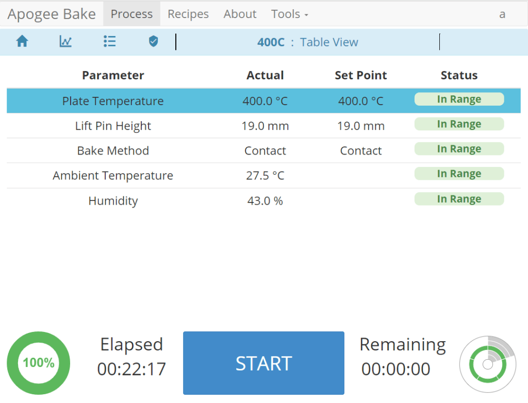Open the shield checkmark status icon
The image size is (528, 403).
click(x=153, y=42)
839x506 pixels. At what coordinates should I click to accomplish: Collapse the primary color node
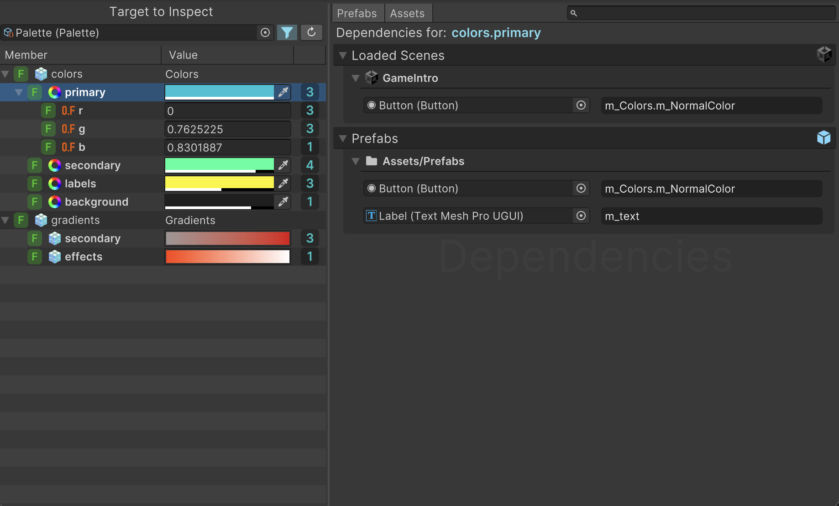19,92
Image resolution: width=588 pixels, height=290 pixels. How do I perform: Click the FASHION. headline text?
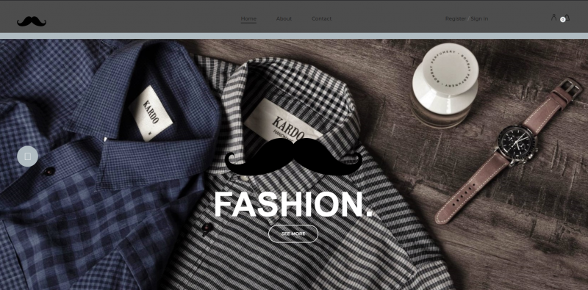tap(293, 205)
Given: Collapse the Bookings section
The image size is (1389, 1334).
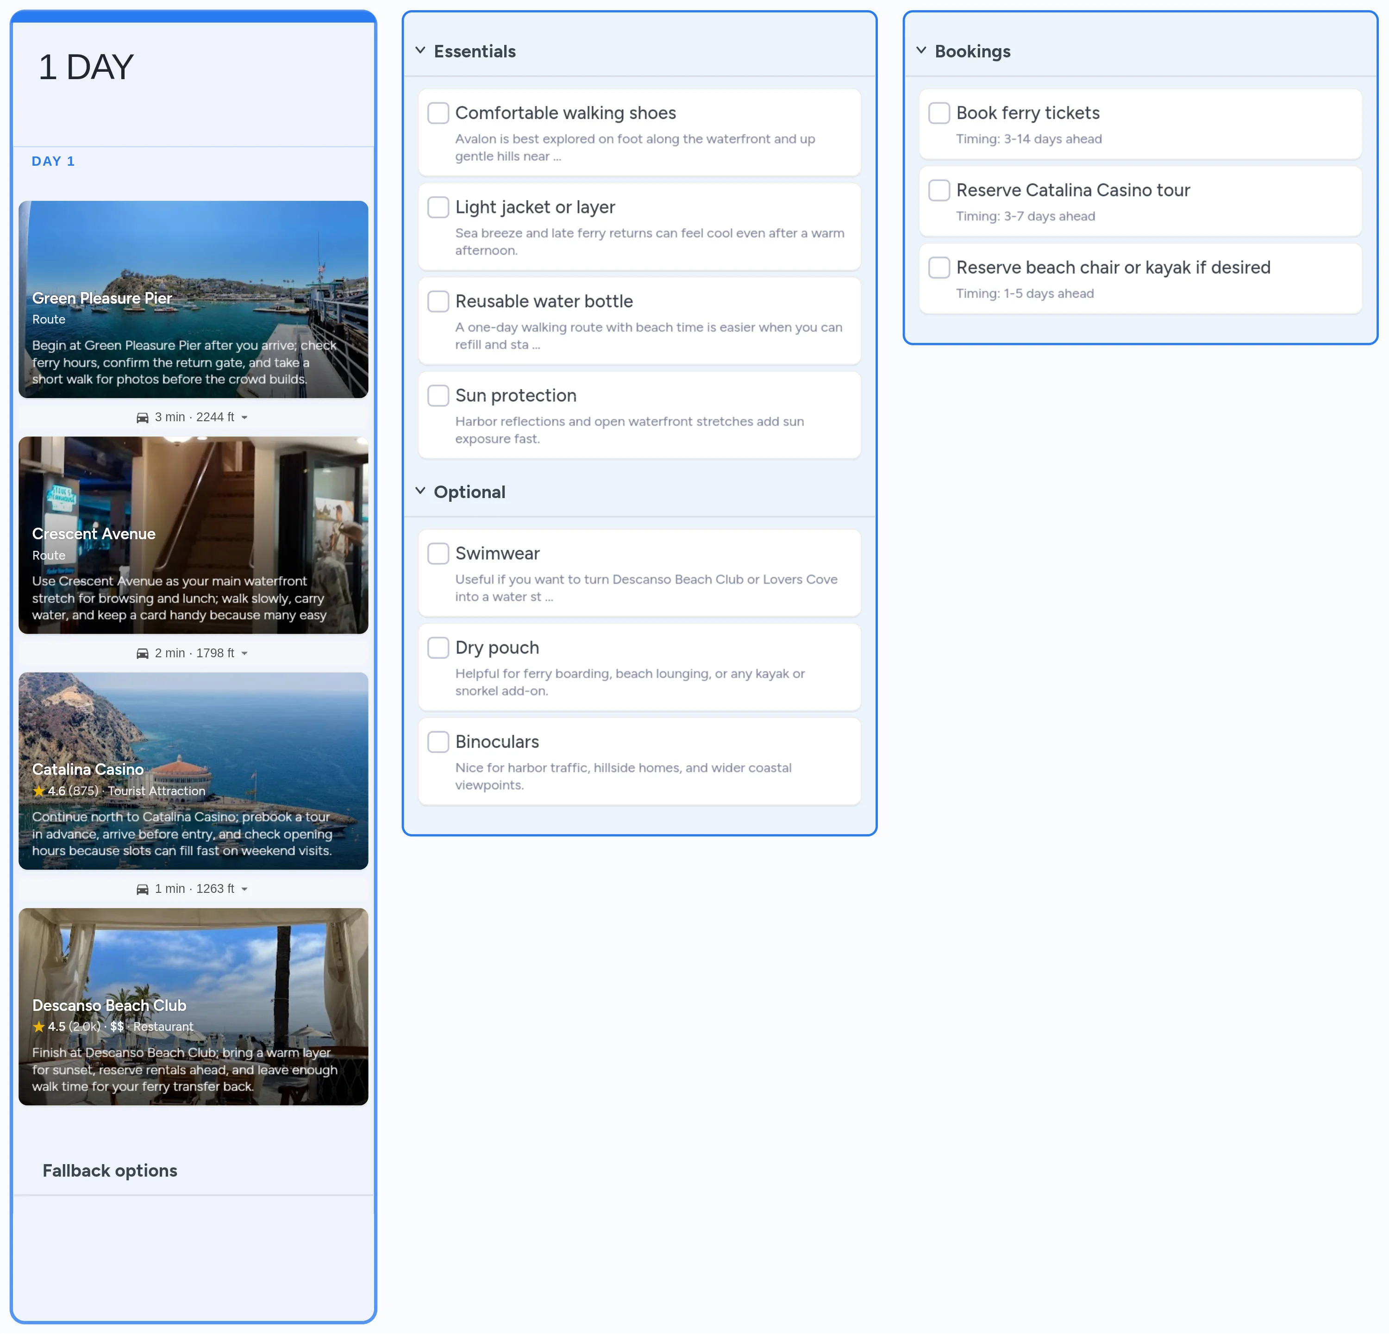Looking at the screenshot, I should click(921, 50).

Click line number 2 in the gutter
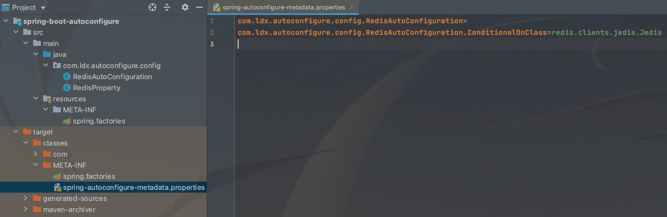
========
## The request
Present every line of the records above as a numbered list. Skip blank lines and leave out the pictures.

## Solution to this problem
1. Open the shield checkmark status icon
2. The image size is (528, 403).
3. click(x=153, y=42)
4. 839x506 pixels. At what coordinates should I click to accomplish: Collapse the primary color node
5. 19,92
6. Image resolution: width=588 pixels, height=290 pixels. How do I perform: Click the FASHION. headline text?
7. tap(293, 205)
8. Given: Collapse the Bookings section
9. The image size is (1389, 1334).
10. Looking at the screenshot, I should click(921, 50).
11. Click line number 2 in the gutter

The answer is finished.